3. Sorprenderá la ausencia en esta sección de las intuiciones de Antonio Gramsci sobre los intelectuales. El influjo del historicismo crociano tornó al marxismo gramsciano sensible al plano “espiritual”. Sus apuntes sobre la vida intelectual fueron creativos y sutiles. Las funciones y distinciones de la cimentación intelectual de las relaciones entre las clases sociales generaron una frondosa bibliografía. Sin embargo, la aceptación del concepto de superestructura y la remisión del análisis a los fundamentos de clase suscitan problemas cuya discusión requeriría elaboraciones imposibles de desplegar aquí.

4. Russell Jacoby (1992) lo planteó de esa manera en una acerba impugnación de las perspectivas de Hayden White y Dominick LaCapra.

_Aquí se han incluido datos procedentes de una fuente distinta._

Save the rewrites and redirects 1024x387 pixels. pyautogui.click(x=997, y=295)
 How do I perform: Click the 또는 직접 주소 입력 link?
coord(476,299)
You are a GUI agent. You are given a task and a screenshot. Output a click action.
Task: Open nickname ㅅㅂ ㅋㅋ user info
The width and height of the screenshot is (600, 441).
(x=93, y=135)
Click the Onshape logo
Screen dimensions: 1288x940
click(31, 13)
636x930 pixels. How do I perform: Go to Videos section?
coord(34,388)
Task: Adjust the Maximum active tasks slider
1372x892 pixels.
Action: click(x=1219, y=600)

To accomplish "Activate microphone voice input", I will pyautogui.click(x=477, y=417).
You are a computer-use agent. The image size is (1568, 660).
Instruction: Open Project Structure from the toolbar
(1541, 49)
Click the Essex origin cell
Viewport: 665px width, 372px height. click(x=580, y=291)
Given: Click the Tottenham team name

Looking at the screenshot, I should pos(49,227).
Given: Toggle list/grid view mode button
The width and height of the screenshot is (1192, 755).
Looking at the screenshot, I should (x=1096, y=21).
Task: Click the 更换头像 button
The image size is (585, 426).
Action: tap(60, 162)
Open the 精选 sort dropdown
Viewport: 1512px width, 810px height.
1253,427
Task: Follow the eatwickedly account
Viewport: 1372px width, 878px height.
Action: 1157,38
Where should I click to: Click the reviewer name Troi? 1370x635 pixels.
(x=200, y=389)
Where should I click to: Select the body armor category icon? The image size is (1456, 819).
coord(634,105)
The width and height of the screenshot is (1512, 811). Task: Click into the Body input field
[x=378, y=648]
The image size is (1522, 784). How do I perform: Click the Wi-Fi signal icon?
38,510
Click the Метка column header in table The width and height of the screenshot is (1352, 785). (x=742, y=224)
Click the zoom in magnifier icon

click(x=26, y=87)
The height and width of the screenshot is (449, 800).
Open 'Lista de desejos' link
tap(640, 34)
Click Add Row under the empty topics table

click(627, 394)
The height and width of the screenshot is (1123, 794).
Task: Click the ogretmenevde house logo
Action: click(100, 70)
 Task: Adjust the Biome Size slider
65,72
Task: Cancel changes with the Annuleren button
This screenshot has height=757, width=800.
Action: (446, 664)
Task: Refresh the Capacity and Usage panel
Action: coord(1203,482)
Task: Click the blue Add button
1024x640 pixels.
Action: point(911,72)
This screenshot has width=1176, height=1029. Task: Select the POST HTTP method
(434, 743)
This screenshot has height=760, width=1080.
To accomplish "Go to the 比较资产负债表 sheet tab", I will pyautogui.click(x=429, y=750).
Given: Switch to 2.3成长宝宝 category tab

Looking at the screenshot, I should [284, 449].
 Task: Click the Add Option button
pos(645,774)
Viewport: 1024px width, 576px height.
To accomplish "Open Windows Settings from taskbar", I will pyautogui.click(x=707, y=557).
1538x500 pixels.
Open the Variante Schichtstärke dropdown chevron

Como señaló el propio LaCapra en su respuesta, Jacoby cuestionaba a la nueva historia intelectual en el contexto de su enérgico enjuiciamiento de la domesticación de los intelectuales en los Estados Unidos. El formalismo de White y el textualismo de LaCapra expresarían matices de una renuncia a cuestionar la sociedad contemporánea. Es impracticable desplegar aquí un examen del planteo de Jacoby. Lo cierto es que la réplica de LaCapra (1992), y en verdad gran parte de su obra, no suponen la renuncia a una teoría crítica. Por el contrario, sus estudios plantean explícitamente la reconstrucción de una teoría crítica en la cual el marxismo es más un objeto de análisis que un insumo analítico. Al menos tres de sus libros portan “teoría crítica” en sus títulos (LaCapra, 1989, 2004 y 2013), donde el historiador intelectual procura un diálogo entre Marx, Freud y Derrida.

5. La presencia de los escritos de Palti y Tarcus en este artículo sugeriría la conveniencia de un examen de su debate a propósito de la relación entre historia y tragedia. Las interferencias ad hominem en dicha polémica malogran su utilidad para el espacio disponible.